Vows are very important in Buddhism.  In Mahayana Buddhism, we have the Bodhisattva Vow to save all beings before one becomes a Buddha.  In Pure Land tradition, we have the very specific 48 vows of Bodhisattva Dharmakara. For example, the Eighteenth Vow:

If when I become a Buddha, the sentient beings in the lands of the ten quarters who sincerely and joyfully trust me, wish to be born in my Land and call my name even ten times, do not achieve birth there, may I never attain Perfect Enlightenment.

Vows are important for several reasons.  One, they are inspirational. They orient our practice.  Two, they are aspirational. They give us a goal and a reason to practice.  Both of these are very valuable. It is important to state one’s purpose out loud.  It makes it concrete and substantial. It helps us take ownership for the direction of our lives.  In a sense, we are stepping onto the path for ourselves and others.

But there is more to a vow than just declaring a future goal.  Actually, future goals are precarious things because there is no stated path or practice on how to achieve them.  This is why 90% of all New Year’s resolutions fail within the first week or two. Thus, it is better to state a vow that is based upon a process.  Like “I will walk the dog around the block everyday” rather than “I will lose ten pounds.”
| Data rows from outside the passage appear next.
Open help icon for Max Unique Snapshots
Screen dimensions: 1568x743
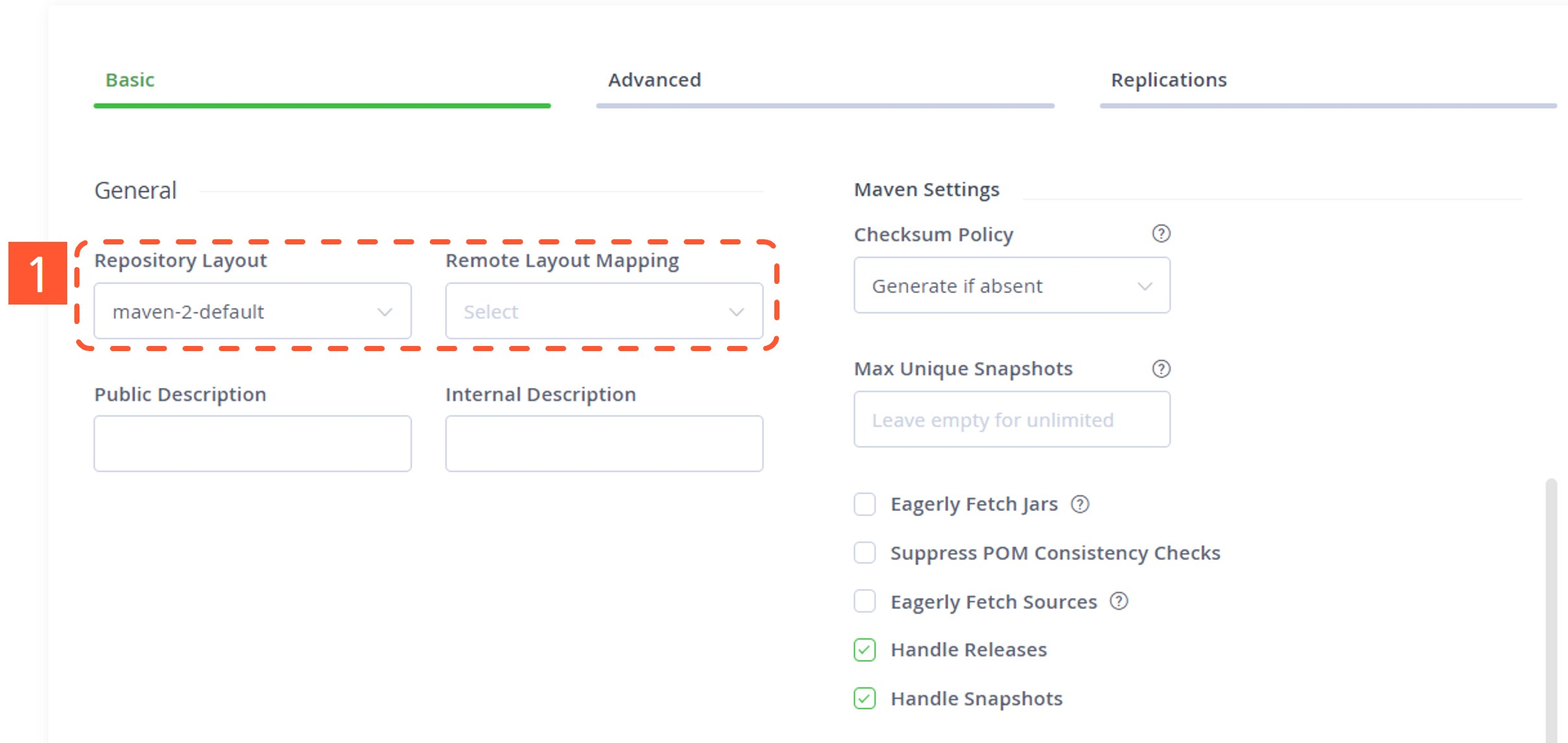(1161, 369)
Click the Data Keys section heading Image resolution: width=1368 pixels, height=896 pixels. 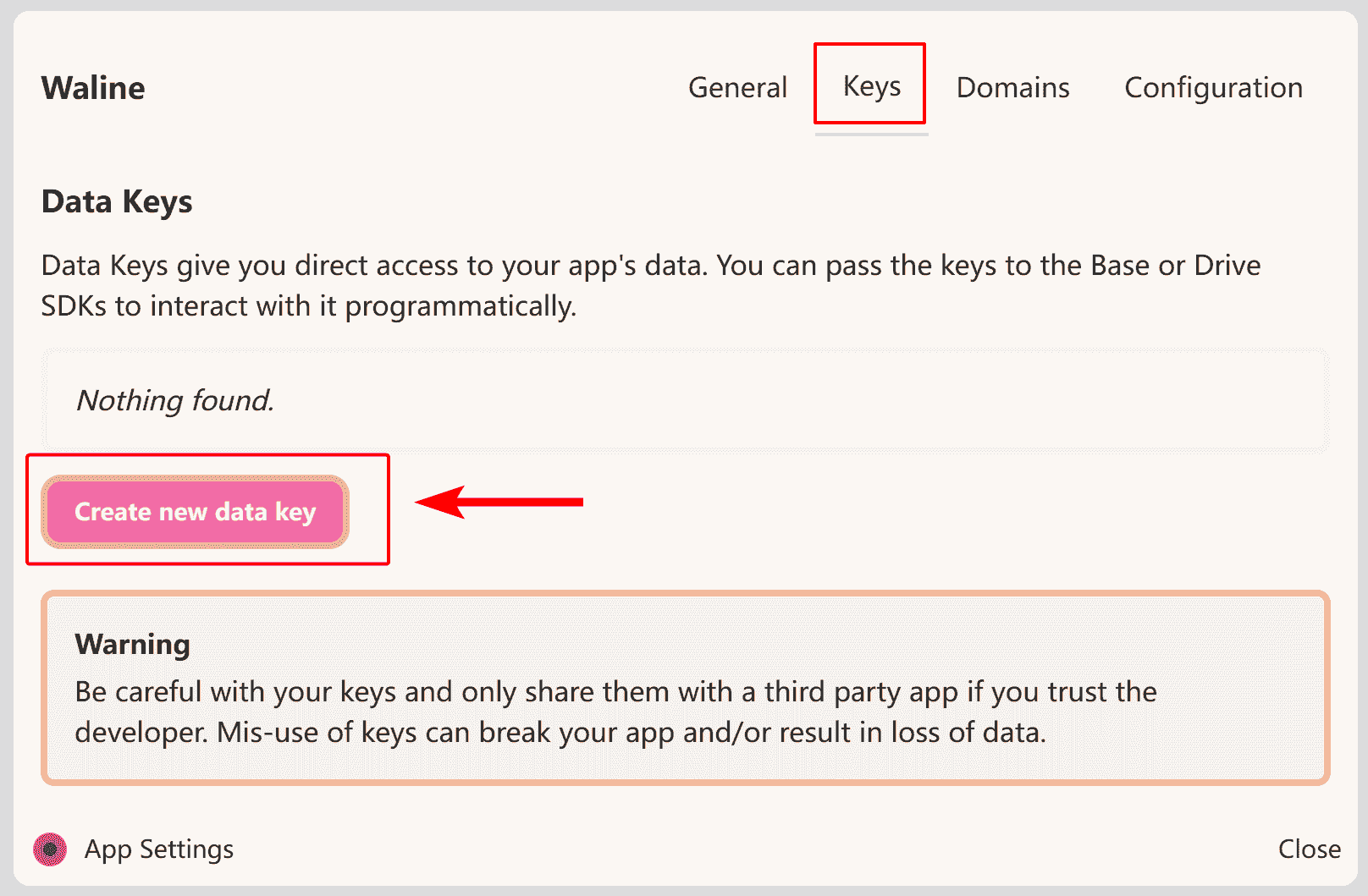coord(117,202)
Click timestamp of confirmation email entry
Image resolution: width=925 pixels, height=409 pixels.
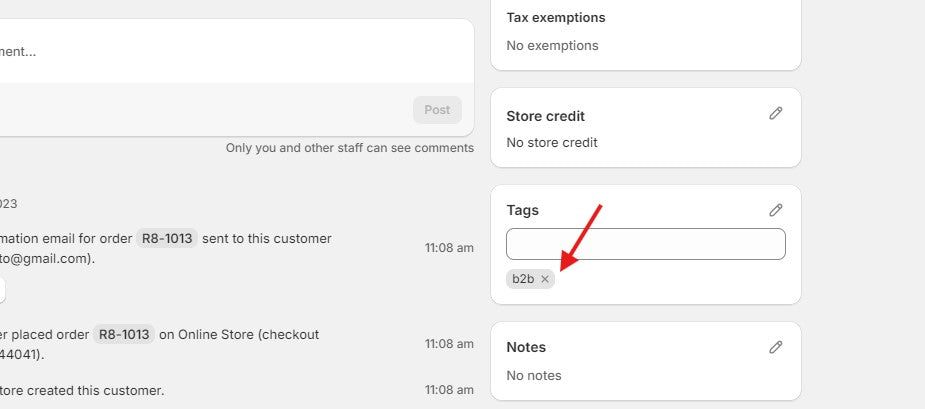pyautogui.click(x=449, y=248)
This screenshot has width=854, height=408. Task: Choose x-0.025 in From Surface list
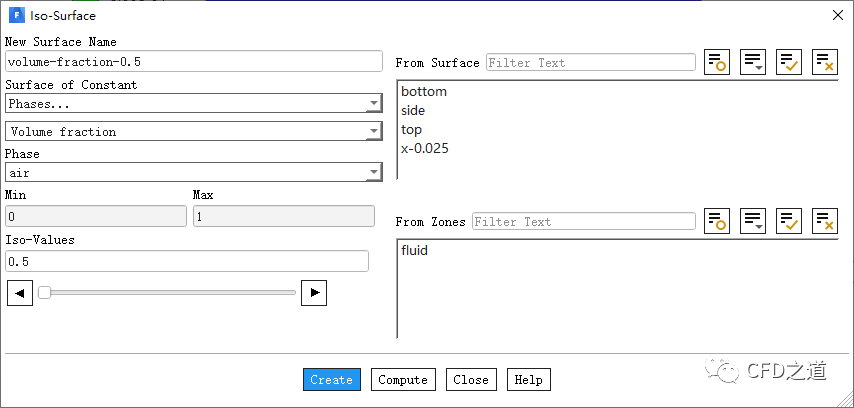tap(425, 149)
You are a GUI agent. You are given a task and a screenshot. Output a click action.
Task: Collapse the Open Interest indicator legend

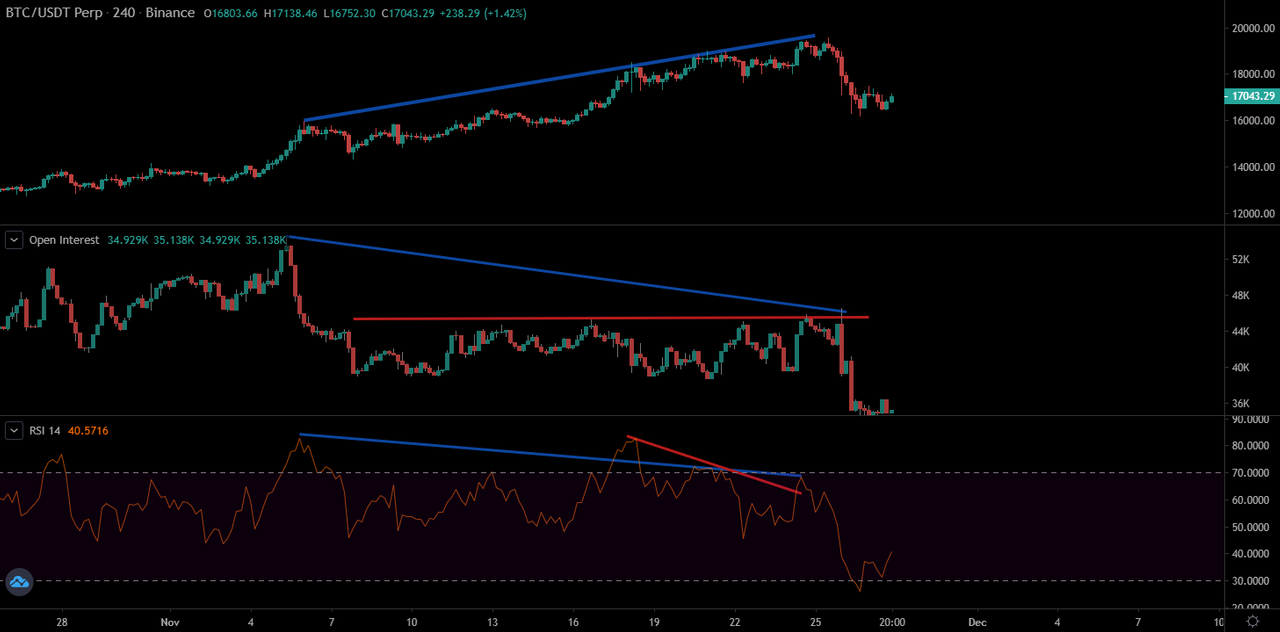[15, 240]
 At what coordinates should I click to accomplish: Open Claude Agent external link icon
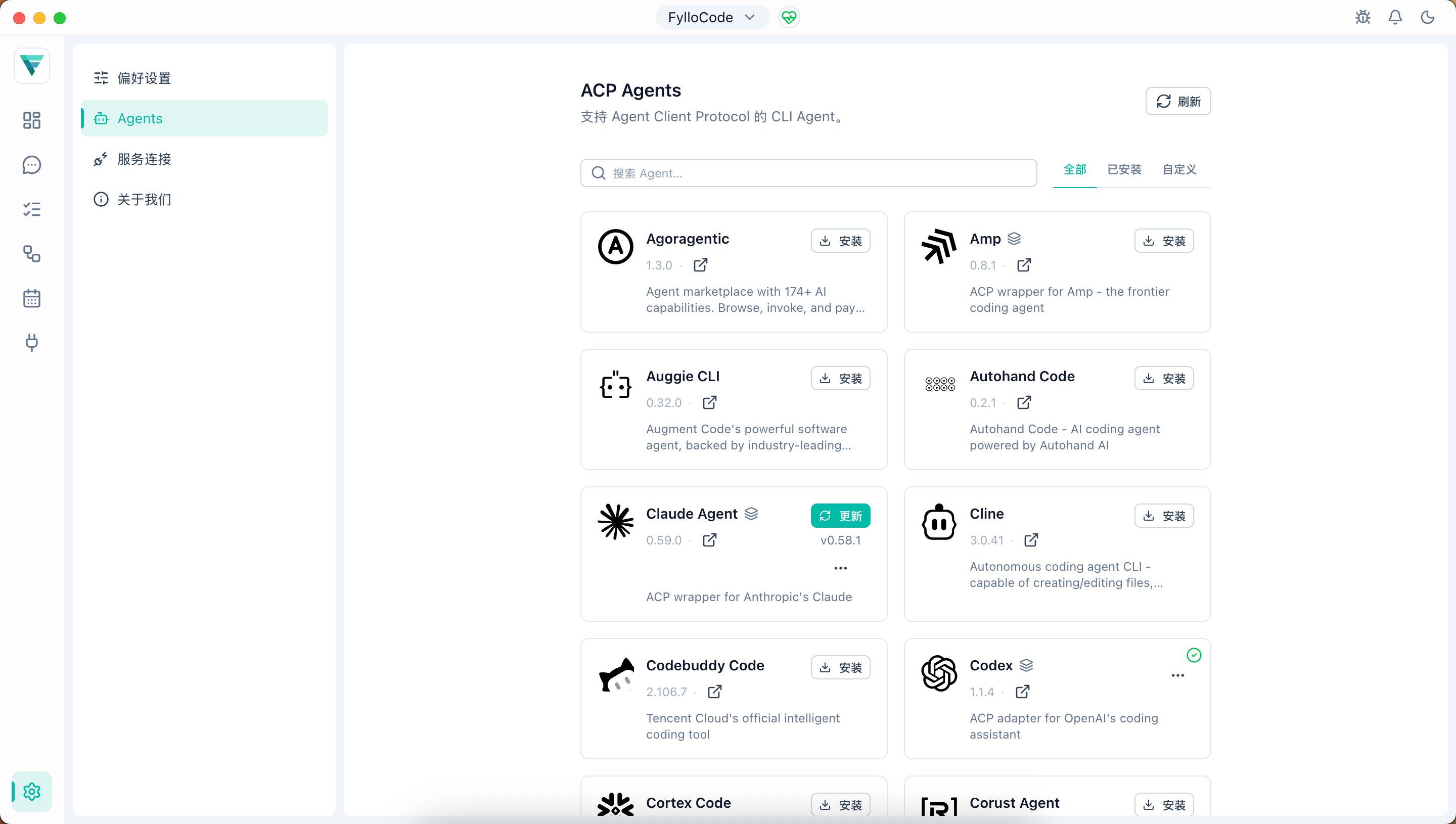(x=710, y=540)
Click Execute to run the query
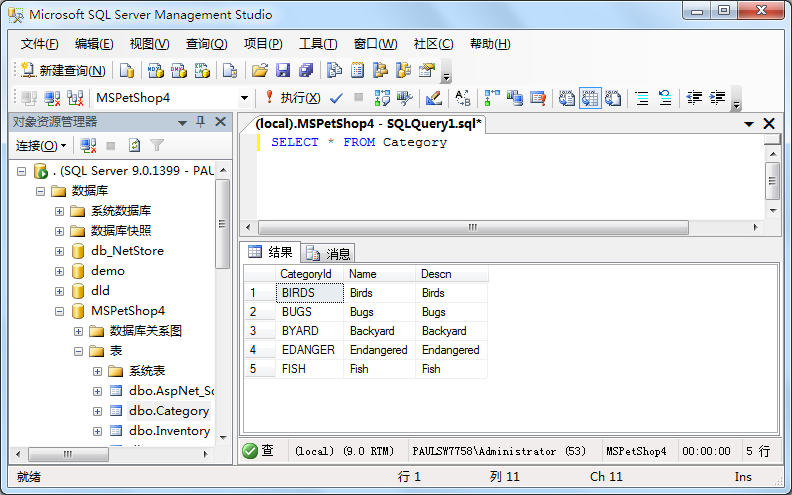The height and width of the screenshot is (495, 792). coord(292,98)
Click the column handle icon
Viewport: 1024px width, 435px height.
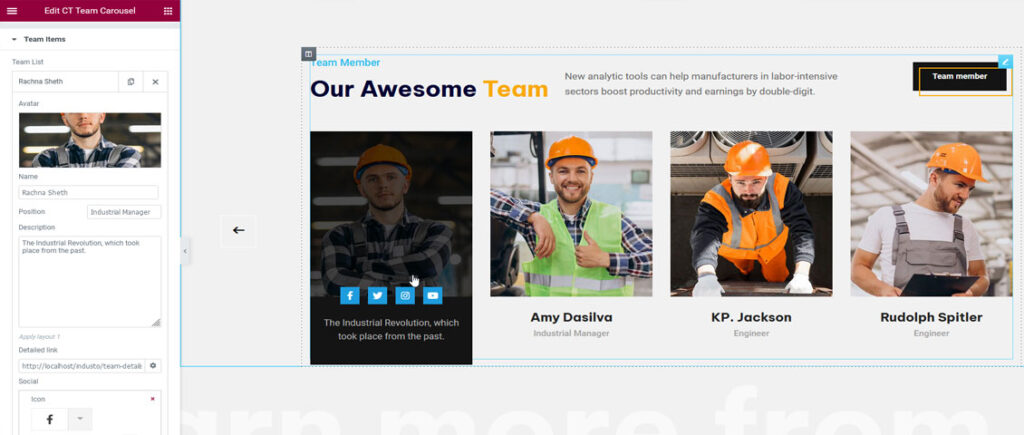(x=309, y=54)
So then what is going on with our two Bodhisattva vows?  Declaring to save all sentient beings? How exactly is that done?  These vows actually seem impossible in the extreme but these vows work because it forces the Bodhisattva to focus on process.

For example, this quote concerning Bodhisattva Dharmakara’s resolution to become a Buddha:


At that time the Buddha Lokeshvararaja recognized the Bodhisattva Dharmakara's noble and high aspirations, and taught him as follows: “If, for example, one keeps on bailing water out of a great ocean with a pint-measure, one will be able to reach the bottom after many kalpas and then obtain rare treasures. Likewise, if one sincerely, diligently and unceasingly seeks the Way, one will be able to reach one’s destination. What vow is there which cannot be fulfilled?”

There is also a paradox at work here in that only a Buddha could make such a vow.  So even though the future outcome has not yet occurred, it illustrates the mind of a Buddha in the present.  Someone who is that selfless is already a Buddha.

This can also be found in our wedding vows.  It is the same mechanism. We say we will take our future wife for better or for worse, in sickness or in health, for richer or for poorer.  Of course, this is very easy to say at 25 years old when you are marrying your high school sweetheart. We say it when we are young, healthy and without a mortgage.  All is good. It is inspirational and aspirational. We say it and we mean it but it is a hypothetical that is living in some imagined future. Likely a future where people don’t get older, sicker or poorer.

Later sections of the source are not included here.